Task goal
Your answer must hold only the lines below from the line containing "School Specialty Expands" through the line containing "School Specialty Honors", each reproduced exactly.
Raw data Block Start
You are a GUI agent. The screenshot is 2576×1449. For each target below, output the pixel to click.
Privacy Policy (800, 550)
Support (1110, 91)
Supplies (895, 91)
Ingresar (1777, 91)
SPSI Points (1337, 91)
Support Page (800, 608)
Raw data Block End
Raw data Block Start
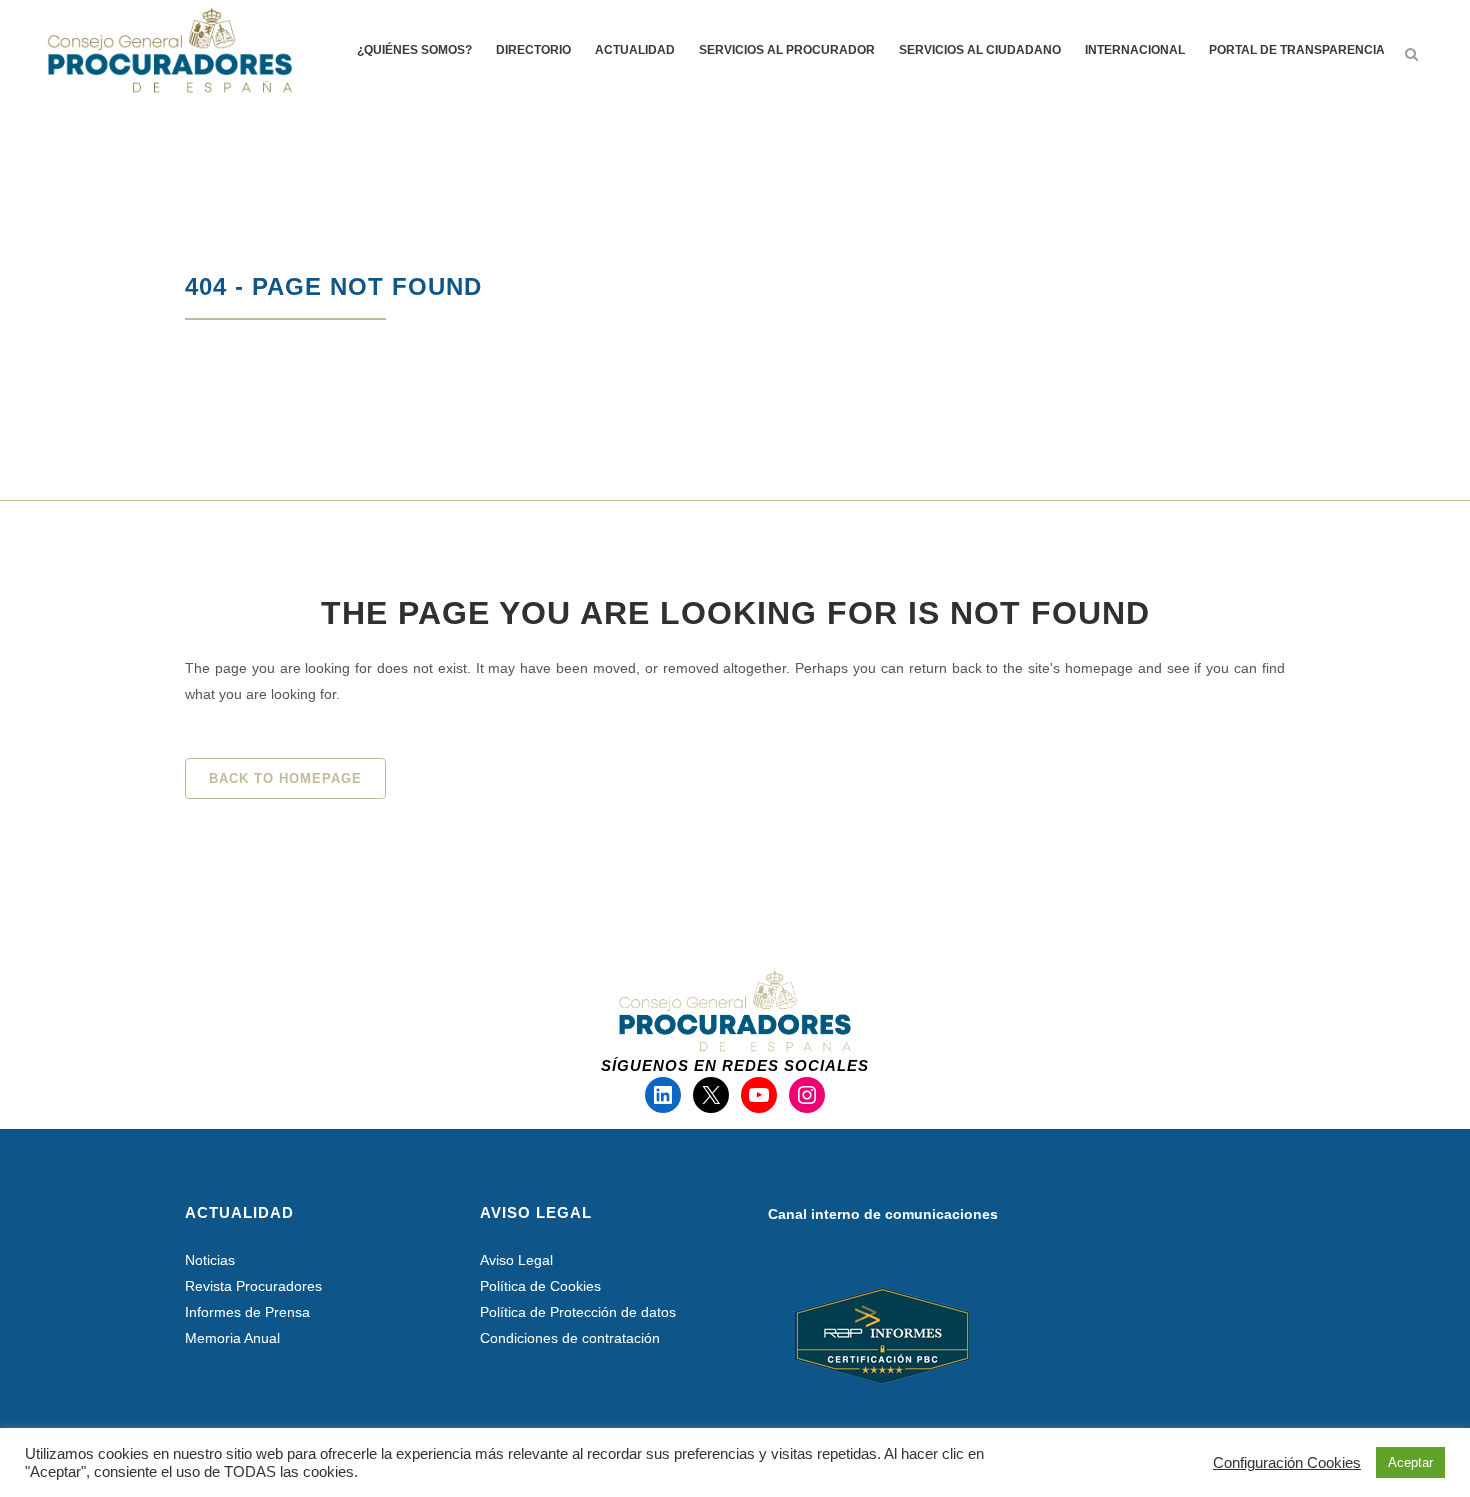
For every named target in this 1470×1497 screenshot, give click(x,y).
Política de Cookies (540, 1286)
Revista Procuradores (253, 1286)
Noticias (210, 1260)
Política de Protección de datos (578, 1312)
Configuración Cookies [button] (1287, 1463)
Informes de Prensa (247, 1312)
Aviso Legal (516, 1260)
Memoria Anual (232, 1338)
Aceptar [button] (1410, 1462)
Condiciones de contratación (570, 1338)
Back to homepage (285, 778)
Raw data Block End
Raw data Block Start
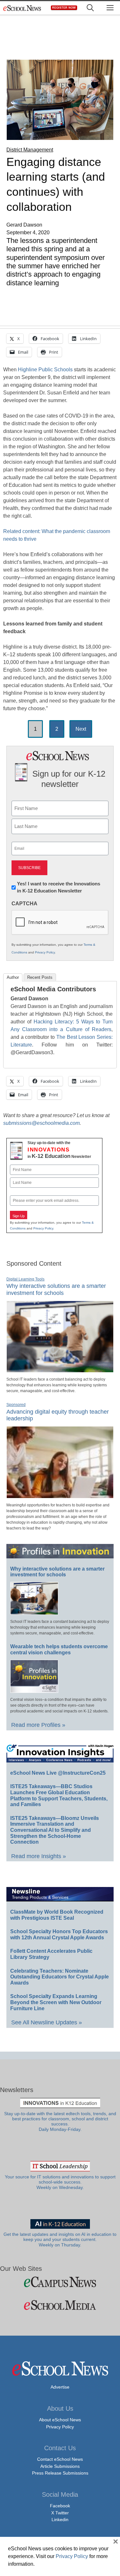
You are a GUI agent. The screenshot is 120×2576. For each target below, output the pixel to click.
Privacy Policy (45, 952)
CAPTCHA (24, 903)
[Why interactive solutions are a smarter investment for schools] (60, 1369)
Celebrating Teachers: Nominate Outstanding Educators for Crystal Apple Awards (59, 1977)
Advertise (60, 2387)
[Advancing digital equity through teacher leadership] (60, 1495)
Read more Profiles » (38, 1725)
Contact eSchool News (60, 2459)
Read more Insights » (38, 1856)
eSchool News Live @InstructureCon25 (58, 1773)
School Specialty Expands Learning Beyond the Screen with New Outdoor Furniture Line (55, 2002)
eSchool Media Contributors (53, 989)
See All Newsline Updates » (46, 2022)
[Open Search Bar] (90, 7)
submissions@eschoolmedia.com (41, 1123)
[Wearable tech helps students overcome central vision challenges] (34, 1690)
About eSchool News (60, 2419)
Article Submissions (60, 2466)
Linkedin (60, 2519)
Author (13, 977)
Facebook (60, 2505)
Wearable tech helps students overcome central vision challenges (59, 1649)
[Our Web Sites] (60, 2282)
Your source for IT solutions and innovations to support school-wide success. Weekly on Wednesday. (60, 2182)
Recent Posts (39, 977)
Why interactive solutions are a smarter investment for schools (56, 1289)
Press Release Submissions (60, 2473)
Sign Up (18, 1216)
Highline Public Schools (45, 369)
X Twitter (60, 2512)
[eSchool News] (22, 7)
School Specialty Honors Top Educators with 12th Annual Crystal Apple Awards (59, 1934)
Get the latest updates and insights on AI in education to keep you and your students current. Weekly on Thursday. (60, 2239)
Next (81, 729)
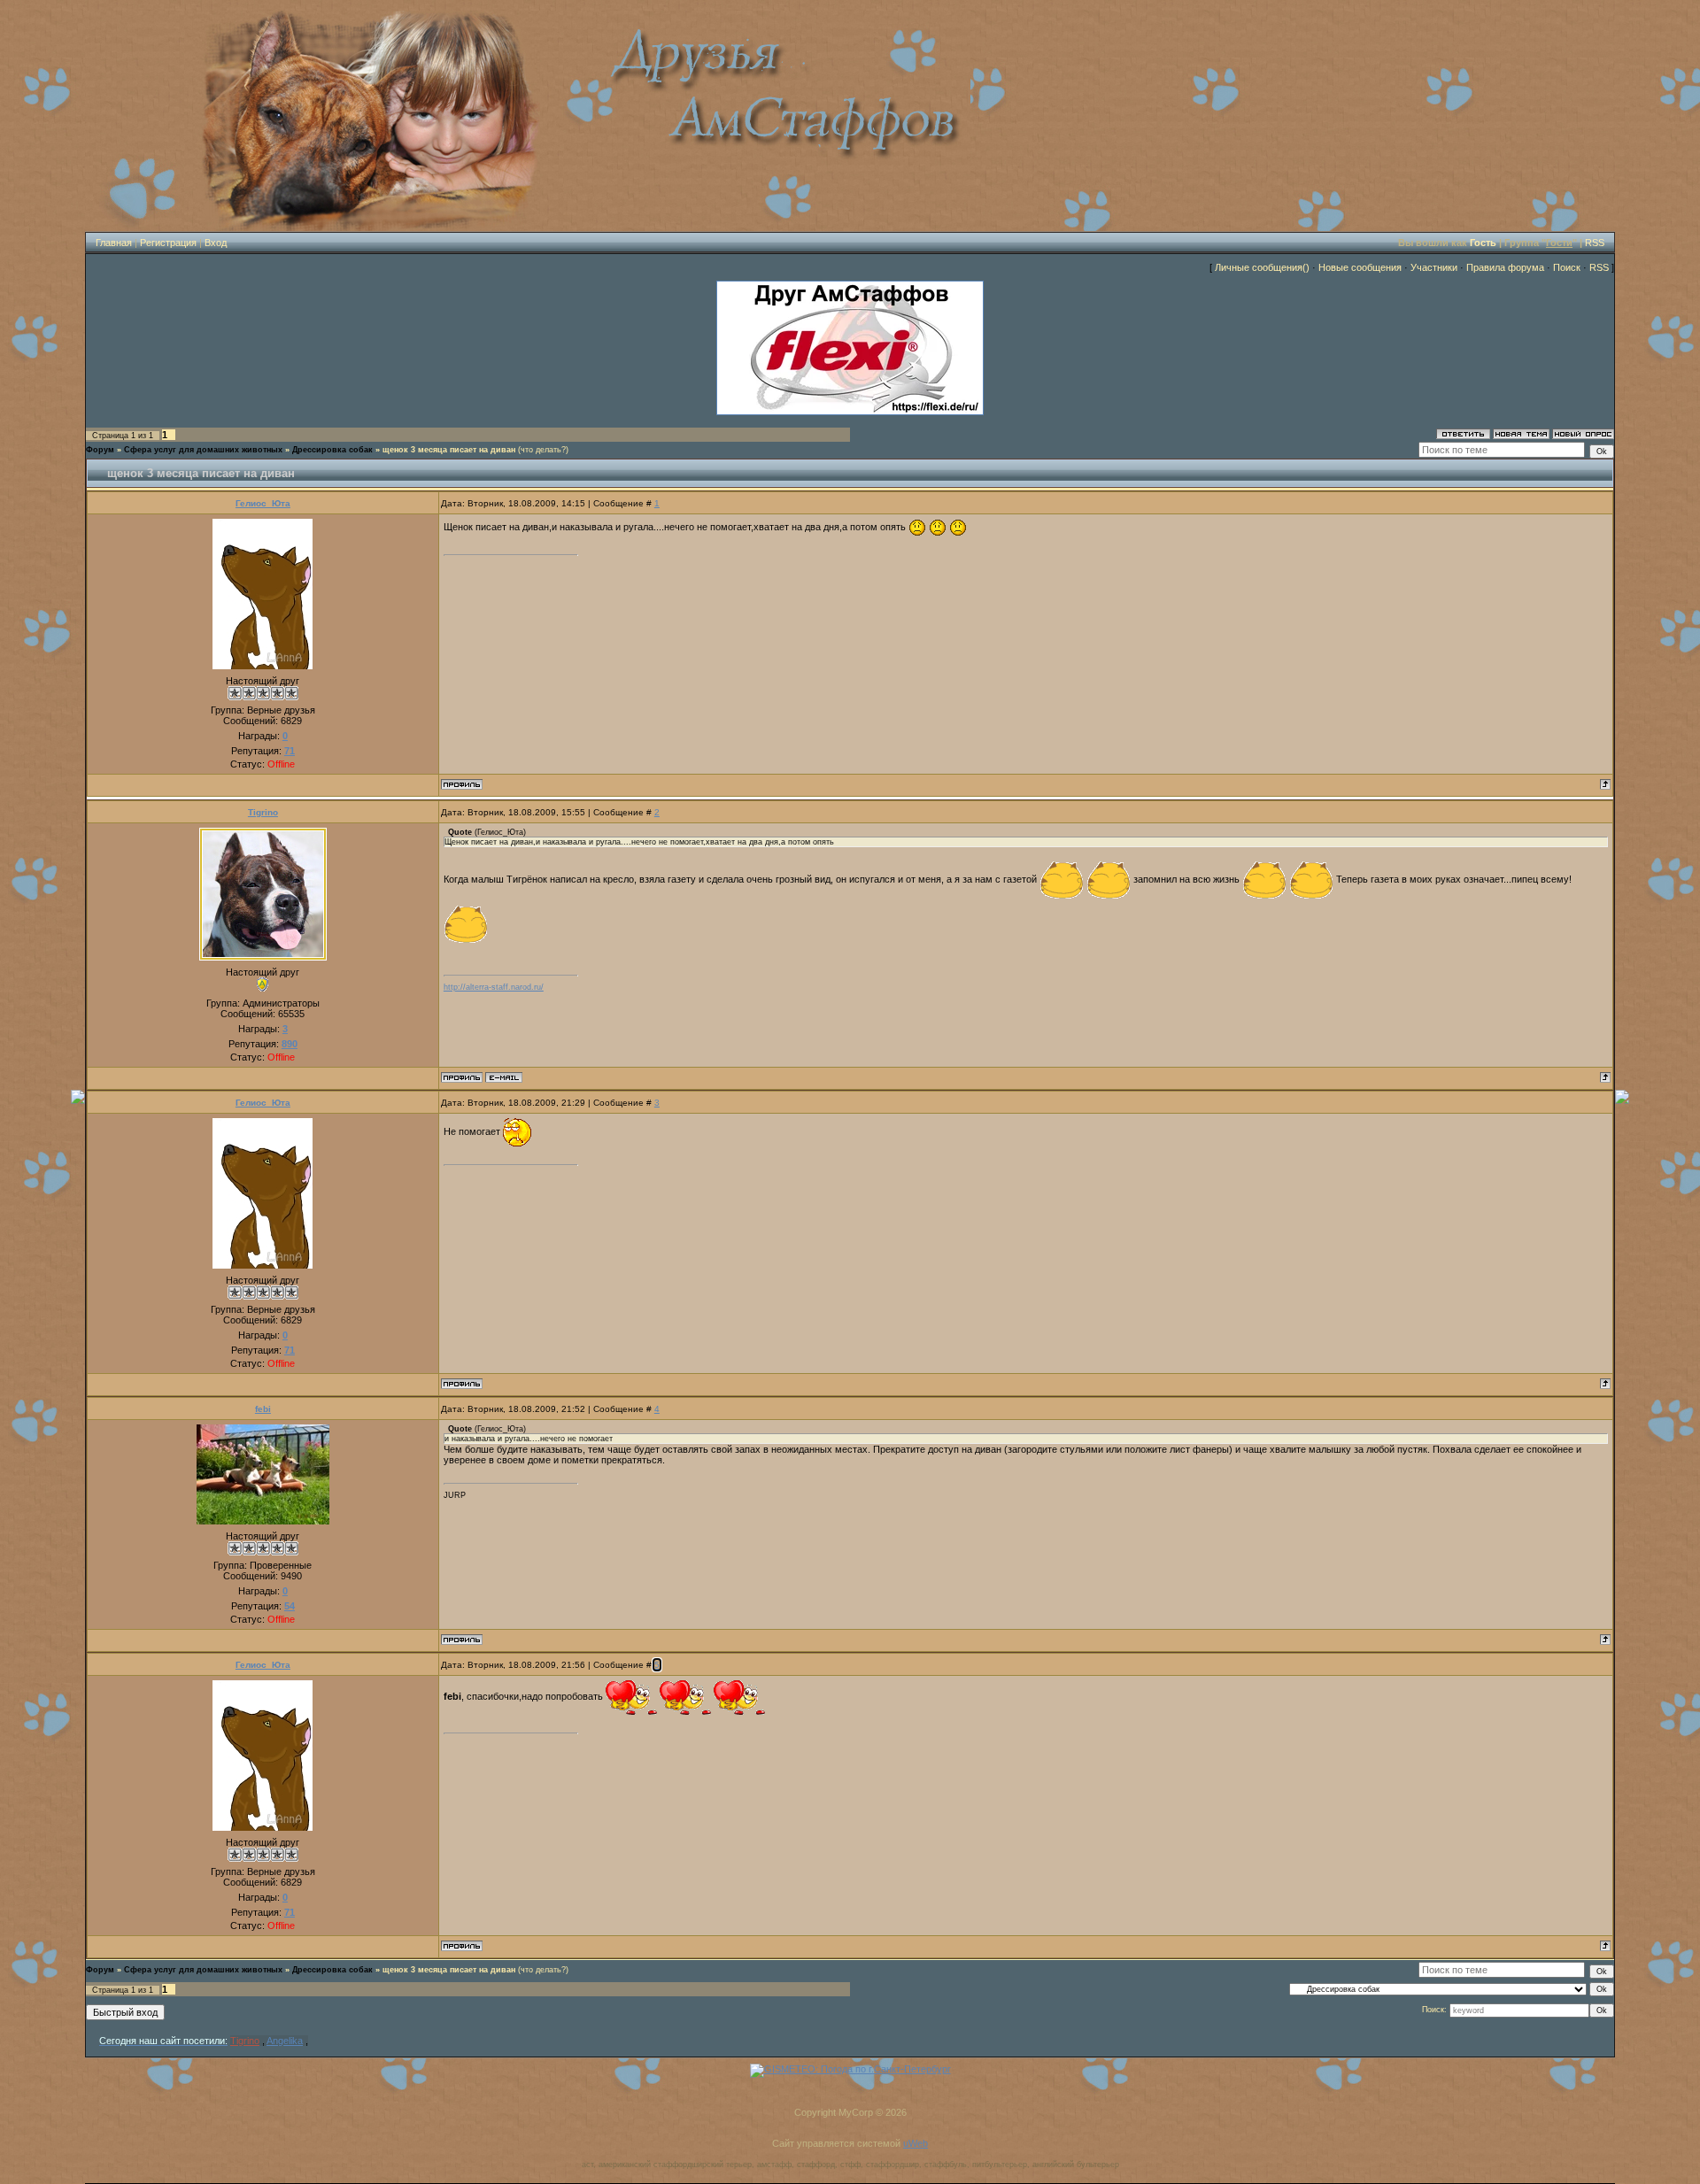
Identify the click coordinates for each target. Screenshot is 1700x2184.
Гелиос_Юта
Raw data Block End
Solution for this problem
School Specialty Expands Learning Beyond the Screen with New Outdoor Furniture Line (55, 2002)
eSchool Media Contributors (53, 989)
See All Newsline Updates » (46, 2022)
[Open Search Bar] (90, 7)
submissions@eschoolmedia.com (41, 1123)
[Wearable tech helps students overcome central vision challenges] (34, 1690)
About eSchool News (60, 2419)
Article Submissions (60, 2466)
Linkedin (60, 2519)
Author (13, 977)
Facebook (60, 2505)
Wearable tech helps students overcome central vision challenges (59, 1649)
[Our Web Sites] (60, 2282)
Your source for IT solutions and innovations to support school-wide success. Weekly on Wednesday. (60, 2182)
Recent Posts (39, 977)
Why interactive solutions are a smarter investment for schools (56, 1289)
Press Release Submissions (60, 2473)
Sign Up (18, 1216)
Highline Public Schools (45, 369)
X Twitter (60, 2512)
[eSchool News] (22, 7)
School Specialty Honors Top Educators with 12th Annual Crystal Apple Awards (59, 1934)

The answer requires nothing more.